How to manage Non-Compete Agreements:

It’s best to have the form signed by your employee at the time of hire.  If you have failed to have the Non-Compete signed at the time of hire, consent might be given later on in exchange for something. 

In order for it to be a legitimate agreement, both sides must be getting something of value in return.  If you require it at the time of hire, the employee is getting a job in return.  If it is requested mid-employment, it could be offered in exchange for a promotion, additional benefits, or stock options. 

  • Always allow an employee the option of having an attorney review any agreement they’re going to sign.
  • As with any legal document, you should have your own attorney review it before you put it into use.
  • Keep the Non Compete Agreement simple and understandable for your employees.
  • When your employee terminates, remind them of the agreement they’ve signed.

What if you hire someone who has a Non-Compete Agreement with a competitor?

What about the flipside?  What if you are hiring an employee away from your competitor?  Do you have to be concerned about their Non-Compete?  Absolutely!

Ask to see a copy of a job candidate’s Non-Compete:  If you are hiring someone who is working for a competitor, or has worked for a competitor in the recent past, ask the job applicant whether they have a Non-Compete.  If they do, ask to see a copy of it.

This will help you determine whether the restrictions in the agreement apply to your business.  If you have any doubts, run the agreement past your attorney.  Remember, your competitor can enforce the Non-Compete with an injunction, which could end up costing your company money.

Check the agreement to determine what specific restrictions it contains.  Did their employer have them sign a Confidentiality Agreement that protects their trade secrets and other proprietary information?  Are they restricted from soliciting that business’s customers?

Protect yourself with the right language:  You want to ensure that your new employee, and your business, comply with the restrictions in order to stand on strong legal ground.  You can incorporate language around these restrictions into the offer letter to your new employee.

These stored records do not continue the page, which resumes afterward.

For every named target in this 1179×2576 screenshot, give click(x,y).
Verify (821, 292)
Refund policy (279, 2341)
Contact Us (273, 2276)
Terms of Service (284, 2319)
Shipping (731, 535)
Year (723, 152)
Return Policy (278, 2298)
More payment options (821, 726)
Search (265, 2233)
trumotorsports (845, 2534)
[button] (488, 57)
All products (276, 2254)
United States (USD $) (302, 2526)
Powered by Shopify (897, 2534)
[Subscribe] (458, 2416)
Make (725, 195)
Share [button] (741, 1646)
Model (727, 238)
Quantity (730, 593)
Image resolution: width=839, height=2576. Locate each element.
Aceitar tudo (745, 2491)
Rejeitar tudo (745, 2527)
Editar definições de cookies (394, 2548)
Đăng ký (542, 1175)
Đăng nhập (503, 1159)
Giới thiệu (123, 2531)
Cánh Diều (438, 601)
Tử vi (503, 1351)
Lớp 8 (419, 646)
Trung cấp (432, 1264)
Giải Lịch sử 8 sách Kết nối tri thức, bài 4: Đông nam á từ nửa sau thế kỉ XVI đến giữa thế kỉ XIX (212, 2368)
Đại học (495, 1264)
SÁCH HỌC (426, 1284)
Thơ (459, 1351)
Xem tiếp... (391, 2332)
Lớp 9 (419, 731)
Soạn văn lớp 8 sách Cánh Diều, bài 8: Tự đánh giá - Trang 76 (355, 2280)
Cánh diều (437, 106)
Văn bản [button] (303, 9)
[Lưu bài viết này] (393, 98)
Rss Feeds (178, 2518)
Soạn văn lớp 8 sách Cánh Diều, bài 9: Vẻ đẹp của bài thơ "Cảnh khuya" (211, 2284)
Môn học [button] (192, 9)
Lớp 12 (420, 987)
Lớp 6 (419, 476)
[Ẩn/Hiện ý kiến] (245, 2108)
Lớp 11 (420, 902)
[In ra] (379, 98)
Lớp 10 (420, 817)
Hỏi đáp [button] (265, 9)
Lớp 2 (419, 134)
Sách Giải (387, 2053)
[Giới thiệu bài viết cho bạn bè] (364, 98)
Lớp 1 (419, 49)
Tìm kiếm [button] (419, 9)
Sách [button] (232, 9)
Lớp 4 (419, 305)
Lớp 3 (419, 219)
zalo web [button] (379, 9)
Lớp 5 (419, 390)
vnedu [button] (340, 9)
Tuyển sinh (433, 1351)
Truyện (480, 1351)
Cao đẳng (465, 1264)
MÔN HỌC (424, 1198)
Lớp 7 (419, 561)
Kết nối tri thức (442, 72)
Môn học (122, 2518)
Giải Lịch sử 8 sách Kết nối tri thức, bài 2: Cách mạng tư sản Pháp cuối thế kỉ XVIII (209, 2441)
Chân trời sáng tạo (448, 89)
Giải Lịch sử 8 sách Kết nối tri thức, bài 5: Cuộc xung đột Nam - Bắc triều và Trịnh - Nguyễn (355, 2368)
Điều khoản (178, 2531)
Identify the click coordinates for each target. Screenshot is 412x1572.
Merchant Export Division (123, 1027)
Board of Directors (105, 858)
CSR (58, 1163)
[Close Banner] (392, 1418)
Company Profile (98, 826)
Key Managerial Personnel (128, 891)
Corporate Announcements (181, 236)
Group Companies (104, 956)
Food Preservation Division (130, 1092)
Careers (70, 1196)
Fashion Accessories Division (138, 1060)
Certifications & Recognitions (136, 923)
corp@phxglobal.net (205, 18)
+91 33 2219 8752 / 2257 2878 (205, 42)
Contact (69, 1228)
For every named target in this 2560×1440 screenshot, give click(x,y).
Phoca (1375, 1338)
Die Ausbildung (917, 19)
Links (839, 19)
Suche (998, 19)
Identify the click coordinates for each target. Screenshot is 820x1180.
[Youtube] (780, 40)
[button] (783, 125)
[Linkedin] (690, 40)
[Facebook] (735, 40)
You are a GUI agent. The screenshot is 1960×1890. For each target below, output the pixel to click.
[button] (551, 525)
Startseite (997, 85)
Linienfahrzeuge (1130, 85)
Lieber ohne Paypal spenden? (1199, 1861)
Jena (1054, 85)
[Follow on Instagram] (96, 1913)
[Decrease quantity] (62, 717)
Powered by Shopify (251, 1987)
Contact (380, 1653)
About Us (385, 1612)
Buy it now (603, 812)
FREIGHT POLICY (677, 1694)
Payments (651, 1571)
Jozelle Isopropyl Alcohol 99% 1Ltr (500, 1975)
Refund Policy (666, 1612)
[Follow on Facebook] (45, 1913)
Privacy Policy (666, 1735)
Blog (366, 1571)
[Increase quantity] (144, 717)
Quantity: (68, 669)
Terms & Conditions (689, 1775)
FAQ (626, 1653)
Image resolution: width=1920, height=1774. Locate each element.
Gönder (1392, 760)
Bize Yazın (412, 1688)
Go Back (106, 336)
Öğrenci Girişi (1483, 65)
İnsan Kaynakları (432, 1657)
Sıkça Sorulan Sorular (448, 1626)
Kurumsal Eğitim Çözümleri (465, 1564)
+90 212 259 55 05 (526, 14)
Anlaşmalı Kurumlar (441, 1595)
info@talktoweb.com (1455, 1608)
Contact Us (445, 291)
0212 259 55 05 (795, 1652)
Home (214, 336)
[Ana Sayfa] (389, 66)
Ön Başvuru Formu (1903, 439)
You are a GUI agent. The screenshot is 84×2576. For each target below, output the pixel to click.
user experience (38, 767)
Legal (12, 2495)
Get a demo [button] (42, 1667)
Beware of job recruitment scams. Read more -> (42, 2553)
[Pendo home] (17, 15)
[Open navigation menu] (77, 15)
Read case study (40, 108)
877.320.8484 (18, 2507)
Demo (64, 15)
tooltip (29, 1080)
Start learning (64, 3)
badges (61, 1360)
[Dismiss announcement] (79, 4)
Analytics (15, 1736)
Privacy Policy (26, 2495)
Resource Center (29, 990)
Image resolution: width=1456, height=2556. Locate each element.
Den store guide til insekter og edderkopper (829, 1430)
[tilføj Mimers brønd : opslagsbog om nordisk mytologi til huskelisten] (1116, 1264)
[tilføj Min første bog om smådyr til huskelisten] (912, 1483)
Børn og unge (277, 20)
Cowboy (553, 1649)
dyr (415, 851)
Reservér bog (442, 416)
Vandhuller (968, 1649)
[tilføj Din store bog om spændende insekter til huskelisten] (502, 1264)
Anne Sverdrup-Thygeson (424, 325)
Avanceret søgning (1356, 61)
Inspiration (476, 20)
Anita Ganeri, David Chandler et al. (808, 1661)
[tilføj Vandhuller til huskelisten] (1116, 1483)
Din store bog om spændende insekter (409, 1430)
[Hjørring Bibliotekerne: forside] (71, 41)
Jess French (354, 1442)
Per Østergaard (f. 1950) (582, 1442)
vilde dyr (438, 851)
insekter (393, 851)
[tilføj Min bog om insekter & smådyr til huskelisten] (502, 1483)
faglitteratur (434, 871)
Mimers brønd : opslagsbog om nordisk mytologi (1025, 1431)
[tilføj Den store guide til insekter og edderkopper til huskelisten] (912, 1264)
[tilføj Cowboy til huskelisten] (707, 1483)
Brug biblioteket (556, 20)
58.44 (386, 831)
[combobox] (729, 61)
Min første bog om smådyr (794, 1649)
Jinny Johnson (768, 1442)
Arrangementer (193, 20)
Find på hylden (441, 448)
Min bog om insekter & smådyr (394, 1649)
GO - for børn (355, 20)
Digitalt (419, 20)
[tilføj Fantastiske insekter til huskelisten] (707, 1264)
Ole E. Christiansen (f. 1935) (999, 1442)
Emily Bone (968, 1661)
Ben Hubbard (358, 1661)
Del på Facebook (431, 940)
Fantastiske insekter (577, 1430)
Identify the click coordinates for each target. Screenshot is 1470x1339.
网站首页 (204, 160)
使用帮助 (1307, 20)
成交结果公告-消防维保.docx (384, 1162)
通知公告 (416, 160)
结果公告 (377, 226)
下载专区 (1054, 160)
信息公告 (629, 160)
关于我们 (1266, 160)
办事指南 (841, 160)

For example, your offer letter might state that the new hire is prohibited from bringing any of their previous employer’s trade secrets, client lists, property or confidential information with them.

Make sure you are correctly interpreting a candidate’s Non-Compete:

It’s important to keep in mind that your interpretation of a candidate’s Non-Compete Agreement might differ from your competitor’s interpretation.

Once, I was about to hire someone who had worked for a staffing company in King County, a market I didn’t serve.  She had a Non-Compete restricting her from working for a staffing company within 30 miles.

I thought there would be no conflict, as my offices in Gig Harbor and Kitsap were much further away than that.  Much to my surprise, however, the King County staffing company owner measured the distance “as the crow flies” and saw me as a competitor, threatening to enforce the Non-Compete Agreement if I hired her former employee.

Should you hire your competitor’s employees?

Poaching an employee from a competitor can sometimes be to your advantage.  An unhappy employee or one that seeks better opportunity may approach their employer’s competitor in search of greener grass.

However, while this might feel like a great opportunity to gain market share and client trade secrets, and to do a little corporate espionage, be cautious.

If you talk with this employee and they are willing to bring their employer’s confidential and proprietary information to your business, keep in mind that they will most likely be willing to take yours to someone else.  Ask yourself if this is the type of employee that will best represent you and your business in the long run.

The wrap-up:

Non-compete Agreements can certainly be a good tool to protect your business’s interests.  Run yours past your attorney before implementing it to be sure it’ll stand up in court.  With the job market improving, it’s believed that two out of three workers are seeking new jobs.

Make sure if your talent walks out the door, your clients don’t walk out with them!